Exact Inference in High-order Structured Prediction

In this paper, we study the problem of inference in high-order structured prediction tasks. In the context of Markov random fields, the goal of a high-order inference task is to maximize a score function on the space of labels, and the score function can be decomposed into sum of unary and high-order potentials. We apply a generative model approach to study the problem of high-order inference, and provide a two-stage convex optimization algorithm for exact label recovery. We also provide a new class of hypergraph structural properties related to hyperedge expansion that drives the success in general high-order inference problems. Finally, we connect the performance of our algorithm and the hyperedge expansion property using a novel hypergraph Cheeger-type inequality.

Provable Guarantees for Sparsity Recovery with Deterministic Missing Data Patterns

We study the problem of consistently recovering the sparsity pattern of a regression parameter vector from correlated observations governed by deterministic missing data patterns using Lasso. We consider the case in which the observed dataset is censored by a deterministic, non-uniform filter. Recovering the sparsity pattern in datasets with deterministic missing structure can be arguably more challenging than recovering in a uniformly-at-random scenario. In this paper, we propose an efficient algorithm for missing value imputation by utilizing the topological property of the censorship filter. We then provide novel theoretical results for exact recovery of the sparsity pattern using the proposed imputation strategy. Our analysis shows that, under certain statistical and topological conditions, the hidden sparsity pattern can be recovered consistently with high probability in polynomial time and logarithmic sample complexity.

Dual Convexified Convolutional Neural Networks

We propose the framework of dual convexified convolutional neural networks (DCCNNs).
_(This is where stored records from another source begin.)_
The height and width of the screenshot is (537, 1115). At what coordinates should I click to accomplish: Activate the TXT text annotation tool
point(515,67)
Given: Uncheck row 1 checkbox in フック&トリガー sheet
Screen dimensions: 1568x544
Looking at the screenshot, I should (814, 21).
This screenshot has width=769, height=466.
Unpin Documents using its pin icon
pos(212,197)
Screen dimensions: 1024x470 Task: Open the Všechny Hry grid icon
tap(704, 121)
In this framework, we first introduce a primal learning problem motivated from convexified convolutional neural networks (CCNNs), and then construct the dual convex training program through careful analysis of the Karush-Kuhn-Tucker (KKT) conditions and Fenchel conjugates. Our approach reduces the memory overhead of constructing a large kernel matrix and eliminates the ambiguity of factorizing the matrix. Due to the low-rank structure in CCNNs and the related subdifferential of nuclear norms, there is no closed-form expression to recover the primal solution from the dual solution. To overcome this, we propose a highly novel weight recovery algorithm, which takes the dual solution and the kernel information as the input, and recovers the linear and convolutional weights of a CCNN. Furthermore, our recovery algorithm exploits the low-rank structure and imposes a small number of filters indirectly, which reduces the parameter size. As a result, DCCNNs inherit all the statistical benefits of CCNNs, while enjoying a more formal and efficient workflow.
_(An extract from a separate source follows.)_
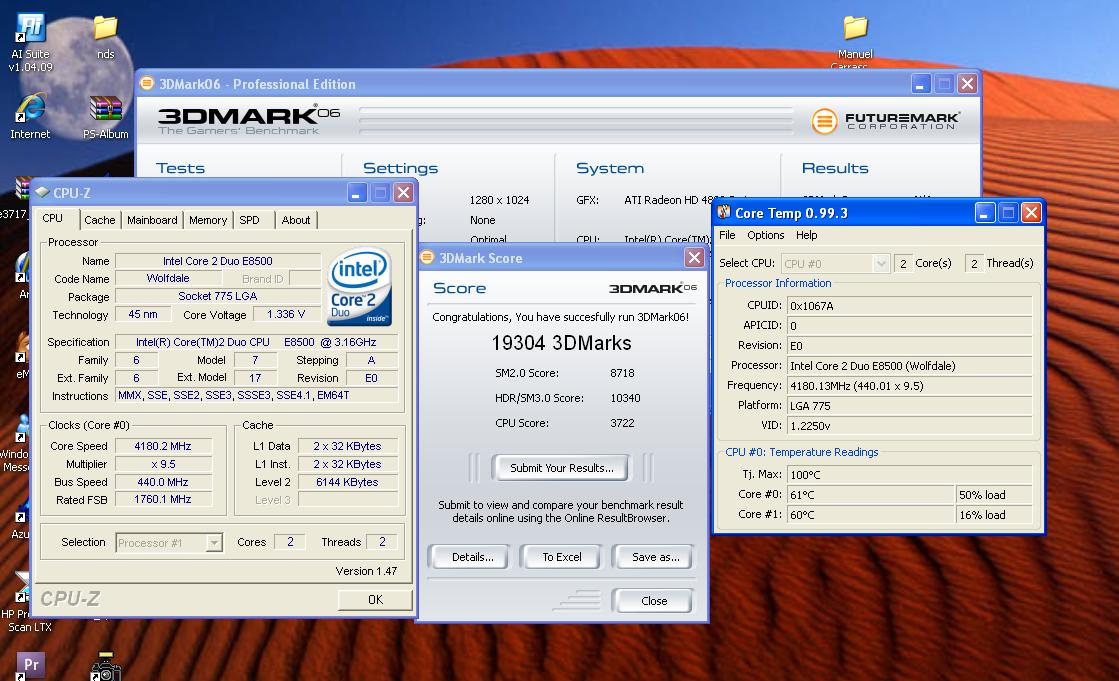The width and height of the screenshot is (1119, 681).
Task: Open the SPD tab in CPU-Z
Action: [x=250, y=220]
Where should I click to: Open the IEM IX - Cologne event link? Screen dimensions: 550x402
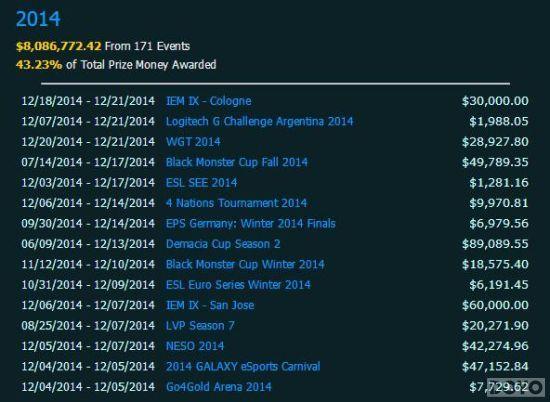(x=208, y=101)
Federated Myopic Community Detection with One-shot Communication

In this paper, we study the problem of recovering the community structure of a network under federated myopic learning. Under this paradigm, we have several clients, each of them having a myopic view, i.e., observing a small subgraph of the network. Each client sends a censored evidence graph to a central server. We provide an efficient algorithm, which computes a consensus signed weighted graph from clients evidence, and recovers the underlying network structure in the central server. We analyze the topological structure conditions of the network, as well as the signal and noise levels of the clients that allow for recovery of the network structure. Our analysis shows that exact recovery is possible and can be achieved in polynomial time. We also provide information-theoretic limits for the central server to recover the network structure from any single client evidence. Finally, as a byproduct of our analysis, we provide a novel Cheeger-type inequality for general signed weighted graphs.

A Thorough View of Exact Inference in Graphs from the Degree-4 Sum-of-Squares Hierarchy

Performing inference in graphs is a common task within several machine learning problems, e.g., image segmentation, community detection, among others. For a given undirected connected graph, we tackle the statistical problem of exactly recovering an unknown ground-truth binary labeling of the nodes from a single corrupted observation of each edge. Such problem can be formulated as a quadratic combinatorial optimization problem over the boolean hypercube, where it has been shown before that one can (with high probability and in polynomial time) exactly recover the ground-truth labeling of graphs that have an isoperimetric number that grows with respect to the number of nodes (e.g., complete graphs, regular expanders). In this work, we apply a powerful hierarchy of relaxations, known as the sum-of-squares (SoS) hierarchy, to the combinatorial problem. Motivated by empirical evidence on the improvement in exact recoverability, we center our attention on the degree-4 SoS relaxation and set out to understand the origin of such improvement from a graph theoretical perspective. We show that the solution of the dual of the relaxed problem is related to finding edge weights of the Johnson and Kneser graphs, where the weights fulfill the SoS constraints and intuitively allow the input graph to increase its algebraic connectivity. Finally, as byproduct of our analysis, we derive a novel Cheeger-type lower bound for the algebraic connectivity of graphs with signed edge weights.

Information Theoretic Limits of Exact Recovery in Sub-hypergraph Models for Community Detection

In this paper, we study the information theoretic bounds for exact recovery in sub-hypergraph models for community detection. We define a general model called the $m-$uniform sub-hypergraph stochastic block model ($m-$ShSBM). Under the $m-$ShSBM, we use Fano's inequality to identify the region of model parameters where any algorithm fails to exactly recover the planted communities with a large probability. We also identify the region where a Maximum Likelihood Estimation (MLE) algorithm succeeds to exactly recover the communities with high probability. Our bounds are tight and pertain to the community detection problems in various models such as the planted hypergraph stochastic block model, the planted densest sub-hypergraph model, and the planted multipartite hypergraph model.

Exact Partitioning of High-order Planted Models with a Tensor Nuclear Norm Constraint

We study the problem of efficient exact partitioning of the hypergraphs generated by high-order planted models. A high-order planted model assumes some underlying cluster structures, and simulates high-order interactions by placing hyperedges among nodes. Example models include the disjoint hypercliques, the densest subhypergraphs, and the hypergraph stochastic block models. We show that exact partitioning of high-order planted models (a NP-hard problem in general) is achievable through solving a computationally efficient convex optimization problem with a tensor nuclear norm constraint. Our analysis provides the conditions for our approach to succeed on recovering the true underlying cluster structures, with high probability.

Exact Partitioning of High-order Models with a Novel Convex Tensor Cone Relaxation

In this paper we propose the first correct poly-time algorithm for exact partitioning of high-order models (a worst case NP-hard problem). We define a general class of $m$-degree Homogeneous Polynomial Models, which subsumes several examples motivated from prior literature. Exact partitioning can be formulated as a tensor optimization problem. We relax this NP-hard problem to a convex conic form problem (poly-time solvable by interior point methods). To this end, we carefully define the positive semidefinite tensor cone, and show its convexity, and the convexity of its dual cone. This allows us to construct a primal-dual certificate to show that the solution of the convex relaxation is correct (equal to the unobserved true group assignment) under some sample complexity conditions.

Exact Recovery in the Latent Space Model

We analyze the necessary and sufficient conditions for exact recovery of the symmetric Latent Space Model (LSM) with two communities. In a LSM, each node is associated with a latent vector following some probability distribution. We show that exact recovery can be achieved using a semidefinite programming approach.